=== CUPLIKAN HALAMAN ===

- Proyek Kawasan Ekonomi Khusus Tanjung Sauh, mulai berjalan. Sejumlah alat berat dan dump truck berkapasitas 30 ton hilir mudik berpadu dengan tenaga para pekerja. Mereka seolah adu cepat untuk meratakan bukit dan menimbun hutan mangrove di pulau kecil yang jadi proyek strategis nasional (PSN) ini.
- Dari pantauan Mongabay, 16 Desember lalu, proyek ini mulai dari Pulau Tanjung Sauh Kecil. Setelah itu, pematangan lahan masuk ke Pulau Tanjung Sauh Besar. Panbil Group langsung menggarap PSN Pulau Tanjung Sauh seluas 840,67 hektar ini.
- Hendrik Hermawan, pendiri Akar Bhumi Indonesia (ABI) sudah datang ke lokasi proyek, pertengahan Desember 2024. Dia mendapatkan laporan dari nelayan dua minggu sebelumnya. Temuan ABI, kerusakan lingkungan jelas terjadi karena proyek ini. Hasil wawancara mereka bersama nelayan ada setidaknya sekitar 5 hektar hutan mangrove diduga kena timbun.
- Parid Ridwanuddin, Analis Kelautan dan Perikanan meminta, evaluasi PSN yang merusak tatanan sosial dan lingkungan masyarakat. UU Nomor 27/2007 menegaskan, pembangunan harus berdasarkan kesatuan ekologis dan ekonomi secara menyeluruh.
Proyek Kawasan Ekonomi Khusus Tanjung Sauh, mulai berjalan. Sejumlah alat berat dan dump truck berkapasitas 30 ton hilir mudik berpadu dengan tenaga para pekerja. Mereka seolah adu cepat untuk meratakan bukit dan menimbun hutan mangrove di pulau kecil yang jadi proyek strategis nasional (PSN) ini.
Amran sedang sibuk merapikan jaring saat beberapa pekerja keluar masuk ke rumah di pesisir Pulau Tanjung Sauh, Kota Batam, Kepulauan Riau, 16 Januari lalu. Dari pantai, berjarak hanya sepelemparan batu.
“Mereka para pekerja proyek di belakang,” kata Amran.
Pulau yang sebelumnya berbukit itu kini rata. Tutupan pohon yang menyelimuti pulau pun tak ada lagi. Amran bilang, hutan hilang bukanlah satu-satunya. Sekitar 70 keluarga terpaksa hengkang, termasuk dirinya. Rumah tempat pekerja keluar masuk tadi, dulu miliknya.
Perusahaan membeli bangunan yang dia tinggali dari kecil untuk mes pekerja. “Ya gimana, mau tidak mau harus pindah. Warga diminta keluar pulau karena akan dipakai kawasan industri,” katanya.

===

[TELUSURI MATERI]
A) Ringkaslah cuplikan halaman di atas dalam dua kalimat.
B) Tuliskan kembali secara persis bagian cuplikan halaman di atas, mulai dari "- Proyek Kawasan" dan berakhir pada "diduga kena timbun.".

=== MATERI YANG DITAMPILKAN ===

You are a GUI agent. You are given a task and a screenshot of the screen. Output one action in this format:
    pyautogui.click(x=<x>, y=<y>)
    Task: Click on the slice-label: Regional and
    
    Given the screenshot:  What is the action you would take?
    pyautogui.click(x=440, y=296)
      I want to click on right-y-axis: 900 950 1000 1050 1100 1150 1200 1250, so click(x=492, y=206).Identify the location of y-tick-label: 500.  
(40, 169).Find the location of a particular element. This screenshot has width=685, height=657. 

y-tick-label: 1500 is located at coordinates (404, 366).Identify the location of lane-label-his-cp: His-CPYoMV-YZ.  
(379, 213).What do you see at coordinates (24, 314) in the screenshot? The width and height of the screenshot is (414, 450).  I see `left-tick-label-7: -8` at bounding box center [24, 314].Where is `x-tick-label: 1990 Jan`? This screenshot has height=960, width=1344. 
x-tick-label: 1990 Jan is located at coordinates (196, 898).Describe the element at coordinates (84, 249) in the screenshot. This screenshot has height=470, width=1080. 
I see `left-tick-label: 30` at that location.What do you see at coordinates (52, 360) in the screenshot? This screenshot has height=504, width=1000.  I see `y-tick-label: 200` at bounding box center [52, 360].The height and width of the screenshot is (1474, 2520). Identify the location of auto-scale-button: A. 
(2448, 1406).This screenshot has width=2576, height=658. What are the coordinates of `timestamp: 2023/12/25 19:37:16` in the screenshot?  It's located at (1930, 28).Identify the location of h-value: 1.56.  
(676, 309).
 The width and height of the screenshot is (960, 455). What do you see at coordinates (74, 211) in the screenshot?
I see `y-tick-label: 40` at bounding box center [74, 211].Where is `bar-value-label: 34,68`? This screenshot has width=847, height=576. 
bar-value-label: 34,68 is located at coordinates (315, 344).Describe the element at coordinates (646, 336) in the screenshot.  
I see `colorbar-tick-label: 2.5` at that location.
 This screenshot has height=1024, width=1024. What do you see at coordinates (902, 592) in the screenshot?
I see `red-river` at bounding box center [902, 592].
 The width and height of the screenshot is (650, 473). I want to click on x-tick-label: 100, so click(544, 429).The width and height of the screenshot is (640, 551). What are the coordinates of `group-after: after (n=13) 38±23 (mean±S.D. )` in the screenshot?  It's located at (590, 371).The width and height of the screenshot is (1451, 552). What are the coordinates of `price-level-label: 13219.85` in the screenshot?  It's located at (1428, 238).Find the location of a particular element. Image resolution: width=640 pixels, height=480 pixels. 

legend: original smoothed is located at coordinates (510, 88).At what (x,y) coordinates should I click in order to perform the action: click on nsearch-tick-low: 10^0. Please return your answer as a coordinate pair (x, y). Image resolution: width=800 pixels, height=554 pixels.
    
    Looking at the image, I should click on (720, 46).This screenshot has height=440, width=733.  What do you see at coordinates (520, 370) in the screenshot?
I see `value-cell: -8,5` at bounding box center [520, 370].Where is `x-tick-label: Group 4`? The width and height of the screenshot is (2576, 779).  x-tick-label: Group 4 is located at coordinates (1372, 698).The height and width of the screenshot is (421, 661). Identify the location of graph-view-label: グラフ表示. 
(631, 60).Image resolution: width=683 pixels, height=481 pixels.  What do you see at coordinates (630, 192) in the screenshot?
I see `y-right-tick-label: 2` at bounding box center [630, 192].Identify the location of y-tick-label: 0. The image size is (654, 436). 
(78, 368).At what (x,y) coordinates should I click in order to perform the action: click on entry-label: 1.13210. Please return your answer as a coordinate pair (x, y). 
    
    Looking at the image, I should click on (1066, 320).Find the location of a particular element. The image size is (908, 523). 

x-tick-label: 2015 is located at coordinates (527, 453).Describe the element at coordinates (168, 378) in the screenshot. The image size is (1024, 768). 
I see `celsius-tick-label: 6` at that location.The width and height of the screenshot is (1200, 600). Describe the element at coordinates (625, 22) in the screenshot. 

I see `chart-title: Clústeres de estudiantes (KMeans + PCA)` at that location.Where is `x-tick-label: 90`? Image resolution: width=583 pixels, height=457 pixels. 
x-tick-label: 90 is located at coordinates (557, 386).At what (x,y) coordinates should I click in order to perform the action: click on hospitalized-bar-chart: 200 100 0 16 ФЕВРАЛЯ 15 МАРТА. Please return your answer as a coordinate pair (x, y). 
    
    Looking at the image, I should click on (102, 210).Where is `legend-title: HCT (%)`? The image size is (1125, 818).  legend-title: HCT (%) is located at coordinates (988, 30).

===

[JAWABAN TUGAS]
A) Proyek Kawasan Ekonomi Khusus Tanjung Sauh, proyek strategis nasional seluas 840,67 hektar yang digarap Panbil Group, mulai berjalan dengan meratakan bukit dan menimbun hutan mangrove. Sekitar 70 keluarga, termasuk Amran, terpaksa pindah dari pulau itu karena akan dipakai untuk kawasan industri.

B)
- Proyek Kawasan Ekonomi Khusus Tanjung Sauh, mulai berjalan. Sejumlah alat berat dan dump truck berkapasitas 30 ton hilir mudik berpadu dengan tenaga para pekerja. Mereka seolah adu cepat untuk meratakan bukit dan menimbun hutan mangrove di pulau kecil yang jadi proyek strategis nasional (PSN) ini.
- Dari pantauan Mongabay, 16 Desember lalu, proyek ini mulai dari Pulau Tanjung Sauh Kecil. Setelah itu, pematangan lahan masuk ke Pulau Tanjung Sauh Besar. Panbil Group langsung menggarap PSN Pulau Tanjung Sauh seluas 840,67 hektar ini.
- Hendrik Hermawan, pendiri Akar Bhumi Indonesia (ABI) sudah datang ke lokasi proyek, pertengahan Desember 2024. Dia mendapatkan laporan dari nelayan dua minggu sebelumnya. Temuan ABI, kerusakan lingkungan jelas terjadi karena proyek ini. Hasil wawancara mereka bersama nelayan ada setidaknya sekitar 5 hektar hutan mangrove diduga kena timbun.